Industrial data bridge: how to overcome these four IT/OT challenges
Data has long been the precious fuel for manufacturing, driving efficiency improvements, reductions in waste and incremental profit gains. These days, notions like “big data” and “smart data” create new dimensions to the value of research on industrial data bridges.
As a consequence, data is no longer used for reporting past activities only: valid near-real time data allows manufacturers to predict future events and risks, as well as investigate their extended value chain, improving the delivered customer experience. Data now presents the businesses with multidimensional capabilities and broader horizons, guiding them towards numerous exciting ways for manufacturing growth.
Industry 4.0 – industrial data from start to finish
The concept of Industry 4.0 is all about data, or, to be more precise, actionable data. Harnessing actionable data leads to valuable insights, data-driven intelligence and analytics in which also artificial intelligence and cognitive science come into play. The value of such data reaches across the entire value chain and product lifecycle: from ideation, prototyping and development, to maintenance, production and ecosystems of information. It drives innovation, logistics, and a multitude of industrial processes, all the way to disposal and recycling.
So, why does the industrial data bridge present a challenge for the manufacturers?
Bridging Information Technology (IT) and Operational Technology (OT) might feel like learning a new foreign language for both of these domains. It can be challenging for IT and OT to understand each other, which is why your company should focus on this issue.
OT staff are used to various Fieldbus protocols, based on serial communication principles. However, they are often not very familiar with systems in an enterprise environment that use TCP/IP based protocols. These protocols are used to efficiently transfer information over the Internet, store it in data centers and manage the data in a way that enables companies to retrieve extensive information through the visibility of a much larger database - this is the domain of the IT department.
To have this information guide the production process, the path is reversed: the gained insights must be converted to commands that can be used to reprogram the devices on the manufacturing floor. So we are back in the OT domain.
One of the main challenges the manufacturing faces today is to develop a foundation for successful Industrial Internet of Things (IIoT) and Industry 4.0 implementations by enabling connectivity even from legacy devices and making the data available and understandable for people in both of these domains.
Top-4 industrial data challenges and how to overcome them
Industrial IoT (IIoT) is currently struggling with the following obstacles :
Connecting devices between OT and IT
Connecting devices in the field and making the data available in private and public clouds to be utilized by both OT and IT systems. A set of new tools are needed to forward the data acquired in the field on sensor level, translating them so that they are understood by the big number-crunchers up in the cloud. The biggest issue is the lack of standards that can be applied to streamline such access methods.
Protect transferred data
Making sure the acquired and transferred information is protected and is available to the specific user only. This data is often business-critical, and should be shielded from unauthorized access. Creating new data paths opens them up for potential cyber attacks, hence the security of such data channels is of utmost importance, as they can provide pathways to unauthorized access to machines, potentially endangering the complete plant.
The data transfer must happen in a predetermined way and in real-time to enable full control. It is mandatory to ensure data integrity, primarily via the use of Time-Sensitive Networking (TSN). The different TSN standards can be grouped into three basic key component categories: time synchronization, scheduling and traffic shaping. Any critical data also requires provisions for fault tolerance.
TSN will play an essential role in the future, but it still needs to be widely adopted to become effective.
In most information management and data environments, existing data silos represent the biggest problem. In Industry 4.0 and industrial data, these silos range from Enterprise Resource Planning (ERP) and industrial control systems to traditional documents, both digital (such as useful old spreadsheets) and traditional paper documents.
Silo issues need to be solved by people who clearly understand the gaps, can formulate a solid strategy, understand the processes and put you on a path of the journey and vision called Industry 4.0.
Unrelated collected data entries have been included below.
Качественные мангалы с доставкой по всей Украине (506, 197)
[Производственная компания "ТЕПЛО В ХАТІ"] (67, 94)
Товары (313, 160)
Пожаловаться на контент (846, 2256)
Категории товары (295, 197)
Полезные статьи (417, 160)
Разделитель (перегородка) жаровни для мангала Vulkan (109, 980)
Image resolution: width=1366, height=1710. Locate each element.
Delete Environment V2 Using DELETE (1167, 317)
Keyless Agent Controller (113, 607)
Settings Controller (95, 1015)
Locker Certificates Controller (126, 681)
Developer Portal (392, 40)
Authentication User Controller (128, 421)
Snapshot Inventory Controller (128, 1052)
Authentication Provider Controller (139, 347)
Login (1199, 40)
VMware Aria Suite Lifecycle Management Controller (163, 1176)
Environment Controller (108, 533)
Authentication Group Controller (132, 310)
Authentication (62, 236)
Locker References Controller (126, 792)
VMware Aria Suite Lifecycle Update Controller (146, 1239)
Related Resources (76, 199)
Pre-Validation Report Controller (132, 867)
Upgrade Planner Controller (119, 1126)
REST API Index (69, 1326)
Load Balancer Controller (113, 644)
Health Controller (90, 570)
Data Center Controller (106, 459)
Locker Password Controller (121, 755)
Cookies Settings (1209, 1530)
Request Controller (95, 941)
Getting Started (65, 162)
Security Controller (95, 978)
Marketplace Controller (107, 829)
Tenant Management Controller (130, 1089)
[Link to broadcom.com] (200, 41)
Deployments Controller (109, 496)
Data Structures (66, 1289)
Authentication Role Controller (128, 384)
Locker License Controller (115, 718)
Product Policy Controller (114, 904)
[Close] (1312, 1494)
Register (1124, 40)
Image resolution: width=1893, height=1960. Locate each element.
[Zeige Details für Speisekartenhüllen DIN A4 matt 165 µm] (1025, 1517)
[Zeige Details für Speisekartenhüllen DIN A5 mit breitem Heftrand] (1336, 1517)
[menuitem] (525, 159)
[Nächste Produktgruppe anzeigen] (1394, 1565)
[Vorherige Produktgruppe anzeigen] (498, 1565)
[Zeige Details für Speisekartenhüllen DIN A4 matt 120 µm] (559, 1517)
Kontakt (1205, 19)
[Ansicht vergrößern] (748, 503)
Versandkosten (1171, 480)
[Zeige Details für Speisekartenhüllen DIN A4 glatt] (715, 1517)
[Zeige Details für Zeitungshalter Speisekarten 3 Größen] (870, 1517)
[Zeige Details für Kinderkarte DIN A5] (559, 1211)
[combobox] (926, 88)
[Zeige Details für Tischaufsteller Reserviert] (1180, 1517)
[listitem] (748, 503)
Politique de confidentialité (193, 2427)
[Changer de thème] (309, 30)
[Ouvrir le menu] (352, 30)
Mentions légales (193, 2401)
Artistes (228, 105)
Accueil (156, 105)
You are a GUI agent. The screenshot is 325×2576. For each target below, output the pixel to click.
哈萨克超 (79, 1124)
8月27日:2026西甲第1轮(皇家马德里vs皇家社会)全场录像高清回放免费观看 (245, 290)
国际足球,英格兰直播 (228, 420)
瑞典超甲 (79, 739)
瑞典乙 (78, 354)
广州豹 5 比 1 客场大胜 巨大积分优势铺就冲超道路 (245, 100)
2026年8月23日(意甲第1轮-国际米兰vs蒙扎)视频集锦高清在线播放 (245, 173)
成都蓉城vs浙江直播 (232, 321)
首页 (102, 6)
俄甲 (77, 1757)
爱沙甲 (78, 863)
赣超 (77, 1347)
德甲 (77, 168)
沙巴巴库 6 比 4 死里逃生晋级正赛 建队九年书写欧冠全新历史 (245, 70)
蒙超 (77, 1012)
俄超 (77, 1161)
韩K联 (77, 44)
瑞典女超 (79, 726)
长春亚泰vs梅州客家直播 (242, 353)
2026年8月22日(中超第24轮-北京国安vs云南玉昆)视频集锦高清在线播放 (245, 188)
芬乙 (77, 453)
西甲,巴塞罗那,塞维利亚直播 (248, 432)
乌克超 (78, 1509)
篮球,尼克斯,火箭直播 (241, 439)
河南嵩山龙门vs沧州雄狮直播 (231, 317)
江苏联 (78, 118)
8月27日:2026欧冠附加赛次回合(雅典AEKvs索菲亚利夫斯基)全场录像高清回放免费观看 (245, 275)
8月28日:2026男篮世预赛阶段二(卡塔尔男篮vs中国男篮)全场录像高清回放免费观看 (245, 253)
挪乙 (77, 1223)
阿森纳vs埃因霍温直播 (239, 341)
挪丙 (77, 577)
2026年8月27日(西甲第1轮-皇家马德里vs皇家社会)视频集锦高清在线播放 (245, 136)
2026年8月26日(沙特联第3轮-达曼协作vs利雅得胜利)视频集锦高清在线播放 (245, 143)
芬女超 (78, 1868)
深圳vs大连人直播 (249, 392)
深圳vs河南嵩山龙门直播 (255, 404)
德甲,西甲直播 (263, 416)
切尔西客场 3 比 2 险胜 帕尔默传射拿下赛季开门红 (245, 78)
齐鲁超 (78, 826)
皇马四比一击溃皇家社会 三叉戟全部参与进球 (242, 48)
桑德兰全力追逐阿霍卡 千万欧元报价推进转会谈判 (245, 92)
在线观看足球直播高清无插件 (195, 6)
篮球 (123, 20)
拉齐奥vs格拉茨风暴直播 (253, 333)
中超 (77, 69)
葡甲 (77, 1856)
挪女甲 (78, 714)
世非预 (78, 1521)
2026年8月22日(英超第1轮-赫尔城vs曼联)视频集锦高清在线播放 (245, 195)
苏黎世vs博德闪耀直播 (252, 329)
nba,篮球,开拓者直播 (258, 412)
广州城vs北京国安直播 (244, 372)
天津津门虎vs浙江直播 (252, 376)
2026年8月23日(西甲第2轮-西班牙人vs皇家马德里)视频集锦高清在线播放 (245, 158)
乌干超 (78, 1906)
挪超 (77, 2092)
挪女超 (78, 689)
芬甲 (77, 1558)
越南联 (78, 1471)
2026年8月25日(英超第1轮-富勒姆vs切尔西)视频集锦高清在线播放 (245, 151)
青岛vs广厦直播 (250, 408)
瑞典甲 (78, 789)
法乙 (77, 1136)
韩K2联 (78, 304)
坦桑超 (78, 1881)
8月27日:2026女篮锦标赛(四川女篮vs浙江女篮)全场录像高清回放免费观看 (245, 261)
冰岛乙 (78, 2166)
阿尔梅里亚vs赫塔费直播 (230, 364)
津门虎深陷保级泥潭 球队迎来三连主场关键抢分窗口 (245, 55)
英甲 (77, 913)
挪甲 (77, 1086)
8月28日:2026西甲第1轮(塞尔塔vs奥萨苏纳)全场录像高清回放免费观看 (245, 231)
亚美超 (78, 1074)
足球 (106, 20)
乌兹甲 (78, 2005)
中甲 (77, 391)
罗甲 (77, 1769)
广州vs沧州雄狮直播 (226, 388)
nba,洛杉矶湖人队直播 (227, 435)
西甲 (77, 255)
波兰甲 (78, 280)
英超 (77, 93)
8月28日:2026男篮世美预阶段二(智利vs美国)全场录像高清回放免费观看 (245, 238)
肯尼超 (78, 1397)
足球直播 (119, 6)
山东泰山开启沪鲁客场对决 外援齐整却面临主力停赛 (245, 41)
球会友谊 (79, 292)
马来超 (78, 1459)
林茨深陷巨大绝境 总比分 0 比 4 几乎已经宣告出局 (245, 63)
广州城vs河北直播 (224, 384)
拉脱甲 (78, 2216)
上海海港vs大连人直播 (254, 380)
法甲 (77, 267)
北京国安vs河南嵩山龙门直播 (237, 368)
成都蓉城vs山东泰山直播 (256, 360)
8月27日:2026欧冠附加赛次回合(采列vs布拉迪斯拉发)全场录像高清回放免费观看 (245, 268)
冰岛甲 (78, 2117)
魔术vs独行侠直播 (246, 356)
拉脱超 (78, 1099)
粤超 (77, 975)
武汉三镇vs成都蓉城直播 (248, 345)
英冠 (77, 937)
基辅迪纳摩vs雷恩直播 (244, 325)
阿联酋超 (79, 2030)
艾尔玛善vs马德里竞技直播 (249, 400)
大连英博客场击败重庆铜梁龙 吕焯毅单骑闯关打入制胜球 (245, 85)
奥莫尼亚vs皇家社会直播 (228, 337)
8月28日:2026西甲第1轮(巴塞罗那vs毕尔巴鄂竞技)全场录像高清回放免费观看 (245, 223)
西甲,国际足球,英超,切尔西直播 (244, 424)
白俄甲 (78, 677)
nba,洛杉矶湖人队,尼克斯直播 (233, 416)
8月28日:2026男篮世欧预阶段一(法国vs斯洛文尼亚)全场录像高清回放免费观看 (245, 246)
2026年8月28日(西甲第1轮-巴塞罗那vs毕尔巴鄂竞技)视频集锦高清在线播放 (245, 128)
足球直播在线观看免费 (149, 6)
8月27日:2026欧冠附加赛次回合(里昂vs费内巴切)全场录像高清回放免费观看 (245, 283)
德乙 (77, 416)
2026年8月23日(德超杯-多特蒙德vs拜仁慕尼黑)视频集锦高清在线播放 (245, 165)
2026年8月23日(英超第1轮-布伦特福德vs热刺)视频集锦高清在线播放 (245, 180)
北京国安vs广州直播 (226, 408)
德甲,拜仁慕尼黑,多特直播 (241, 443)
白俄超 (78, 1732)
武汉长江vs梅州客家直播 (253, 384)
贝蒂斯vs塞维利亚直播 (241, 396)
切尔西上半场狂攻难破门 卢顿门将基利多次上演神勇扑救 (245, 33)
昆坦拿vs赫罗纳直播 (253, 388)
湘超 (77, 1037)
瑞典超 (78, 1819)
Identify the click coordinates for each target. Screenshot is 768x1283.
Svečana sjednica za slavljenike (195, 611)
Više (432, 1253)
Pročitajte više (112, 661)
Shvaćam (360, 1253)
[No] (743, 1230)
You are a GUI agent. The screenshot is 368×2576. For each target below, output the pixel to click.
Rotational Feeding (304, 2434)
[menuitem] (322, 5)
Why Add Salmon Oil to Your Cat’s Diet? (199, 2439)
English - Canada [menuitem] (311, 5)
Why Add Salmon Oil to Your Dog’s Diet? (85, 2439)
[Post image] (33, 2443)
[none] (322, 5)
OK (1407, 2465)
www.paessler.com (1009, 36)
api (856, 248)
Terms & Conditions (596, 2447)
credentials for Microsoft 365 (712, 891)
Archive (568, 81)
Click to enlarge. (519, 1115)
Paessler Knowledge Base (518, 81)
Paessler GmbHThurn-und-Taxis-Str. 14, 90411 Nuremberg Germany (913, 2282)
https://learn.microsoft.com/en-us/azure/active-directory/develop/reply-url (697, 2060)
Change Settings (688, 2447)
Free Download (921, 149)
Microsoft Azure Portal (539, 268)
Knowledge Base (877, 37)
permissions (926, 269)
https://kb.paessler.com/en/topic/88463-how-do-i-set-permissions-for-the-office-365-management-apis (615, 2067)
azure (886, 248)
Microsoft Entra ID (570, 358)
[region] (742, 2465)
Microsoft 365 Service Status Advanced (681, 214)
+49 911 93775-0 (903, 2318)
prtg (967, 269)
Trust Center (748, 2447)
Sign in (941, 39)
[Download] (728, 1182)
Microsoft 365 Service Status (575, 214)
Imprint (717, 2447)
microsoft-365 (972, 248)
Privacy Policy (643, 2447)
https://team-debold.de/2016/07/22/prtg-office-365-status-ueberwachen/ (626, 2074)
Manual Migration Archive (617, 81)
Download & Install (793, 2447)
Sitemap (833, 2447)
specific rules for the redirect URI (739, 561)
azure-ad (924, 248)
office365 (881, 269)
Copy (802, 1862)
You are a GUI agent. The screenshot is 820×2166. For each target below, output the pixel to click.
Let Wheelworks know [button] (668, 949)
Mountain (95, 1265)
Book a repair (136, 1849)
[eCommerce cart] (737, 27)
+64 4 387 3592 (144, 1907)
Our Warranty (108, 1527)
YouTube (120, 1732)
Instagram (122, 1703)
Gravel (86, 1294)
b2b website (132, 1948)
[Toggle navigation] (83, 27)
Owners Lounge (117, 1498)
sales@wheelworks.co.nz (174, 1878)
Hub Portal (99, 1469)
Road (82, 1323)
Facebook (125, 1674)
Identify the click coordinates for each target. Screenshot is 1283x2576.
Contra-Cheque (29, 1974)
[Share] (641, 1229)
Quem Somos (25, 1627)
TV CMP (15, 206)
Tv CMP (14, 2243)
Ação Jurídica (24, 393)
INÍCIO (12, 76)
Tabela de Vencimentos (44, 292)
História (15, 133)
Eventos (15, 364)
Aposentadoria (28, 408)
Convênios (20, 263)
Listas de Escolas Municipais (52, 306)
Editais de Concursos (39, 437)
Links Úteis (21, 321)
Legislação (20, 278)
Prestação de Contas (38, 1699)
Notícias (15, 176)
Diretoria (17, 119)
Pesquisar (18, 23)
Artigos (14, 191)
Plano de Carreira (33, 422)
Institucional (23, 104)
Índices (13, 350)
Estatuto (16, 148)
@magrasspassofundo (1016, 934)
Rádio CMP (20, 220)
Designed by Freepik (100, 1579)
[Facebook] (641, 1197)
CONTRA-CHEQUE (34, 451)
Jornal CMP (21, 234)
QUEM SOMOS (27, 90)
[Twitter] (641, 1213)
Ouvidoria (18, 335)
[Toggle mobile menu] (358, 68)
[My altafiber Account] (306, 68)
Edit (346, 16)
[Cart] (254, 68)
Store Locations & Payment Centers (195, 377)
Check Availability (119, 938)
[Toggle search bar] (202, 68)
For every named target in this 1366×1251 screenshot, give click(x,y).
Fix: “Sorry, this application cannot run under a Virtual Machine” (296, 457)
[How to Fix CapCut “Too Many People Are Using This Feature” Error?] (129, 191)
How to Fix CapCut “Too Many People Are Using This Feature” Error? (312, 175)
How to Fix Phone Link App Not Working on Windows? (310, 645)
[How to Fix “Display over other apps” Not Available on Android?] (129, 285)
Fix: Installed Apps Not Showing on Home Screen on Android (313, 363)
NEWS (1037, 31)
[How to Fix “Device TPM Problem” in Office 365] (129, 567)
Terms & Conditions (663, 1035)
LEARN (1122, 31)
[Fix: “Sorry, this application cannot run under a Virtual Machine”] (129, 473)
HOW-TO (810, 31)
All in all, manufacturers can harness the power of all of their data. They can find the right balance between constant production upkeep, assurance of just-in-time delivery of goods and high yield management on the one hand, while reducing costs of product quality at the same time.
The priority should be to consider the phenomenon of the so-called “industrial data bridge” seriously and from different angles. When the IT and OT world understand each other and eventually merge, it will be possible to work toward a common goal in a more cost- and time-efficient way. Finally, lots of shared issues, tasks, and requirements will serve as a starting point for a fruitful cooperation between these two domains.